-------- Data extracts

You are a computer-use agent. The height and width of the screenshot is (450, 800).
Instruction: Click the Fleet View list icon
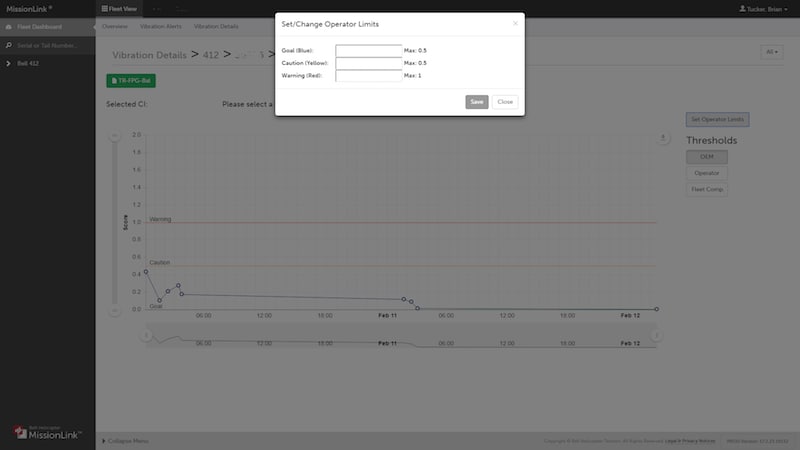105,8
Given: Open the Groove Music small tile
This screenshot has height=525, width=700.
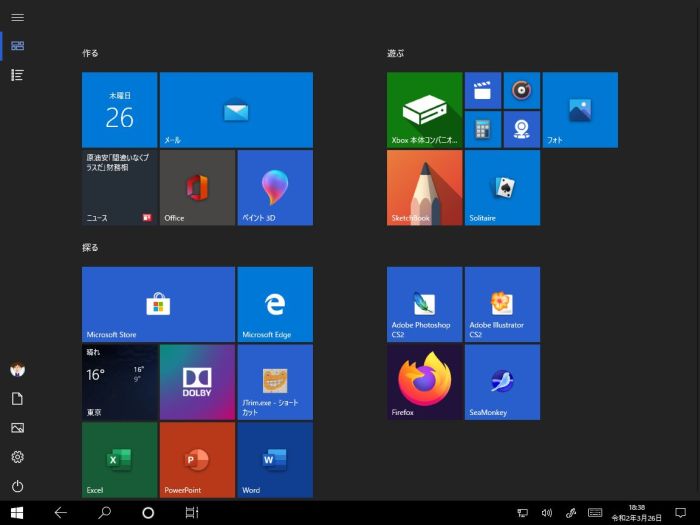Looking at the screenshot, I should point(521,91).
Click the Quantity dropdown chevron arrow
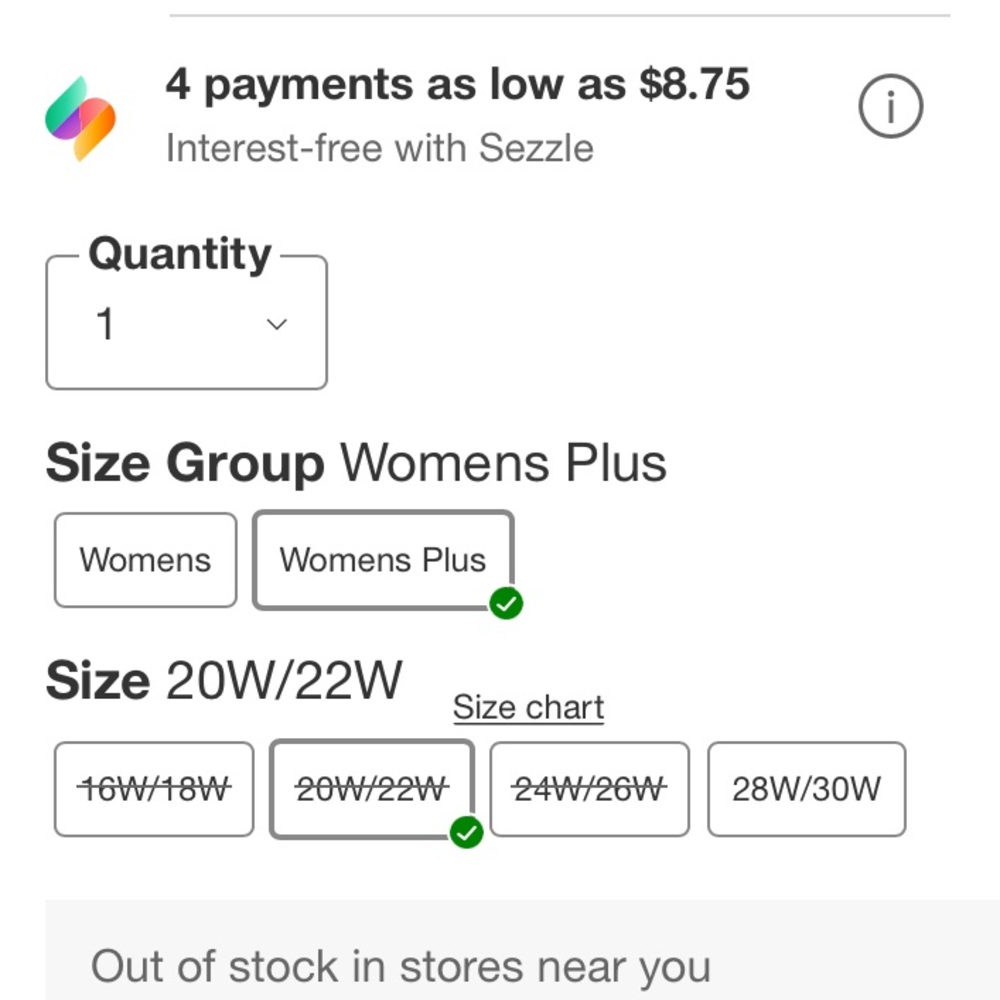Screen dimensions: 1000x1000 277,324
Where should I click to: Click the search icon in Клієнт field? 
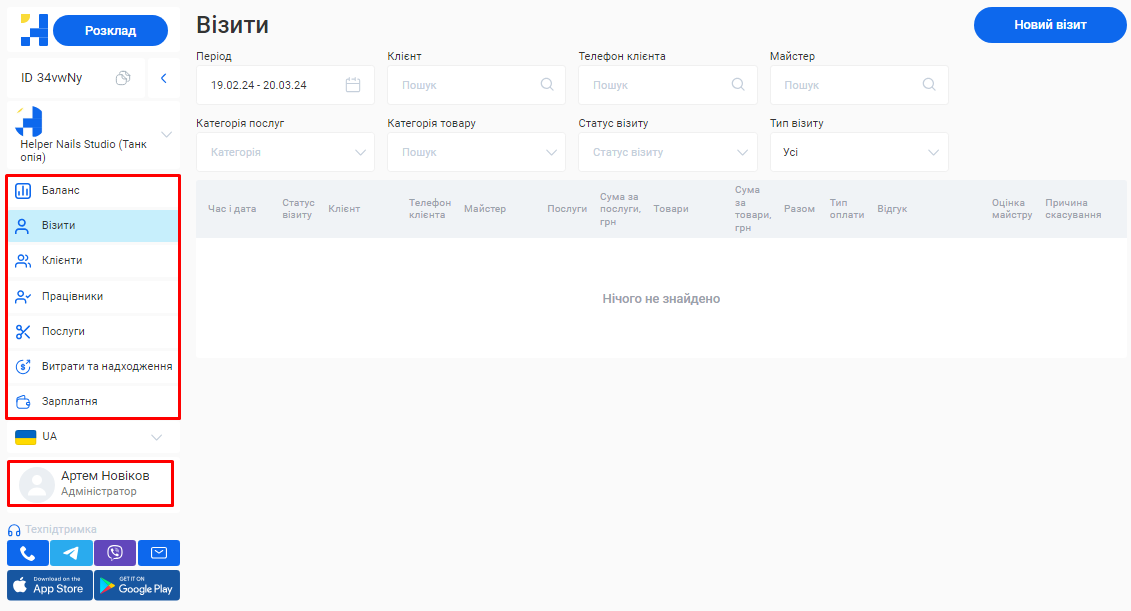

----------------

> Task details: Reproduce every entry exactly, but omit each picture.

> Response below:
You are a computer-use agent. The height and width of the screenshot is (450, 800).
Instruction: Click the Fleet View list icon
105,8
Given: Open the Groove Music small tile
This screenshot has height=525, width=700.
Looking at the screenshot, I should point(521,91).
Click the Quantity dropdown chevron arrow
Screen dimensions: 1000x1000 277,324
Where should I click to: Click the search icon in Клієнт field? 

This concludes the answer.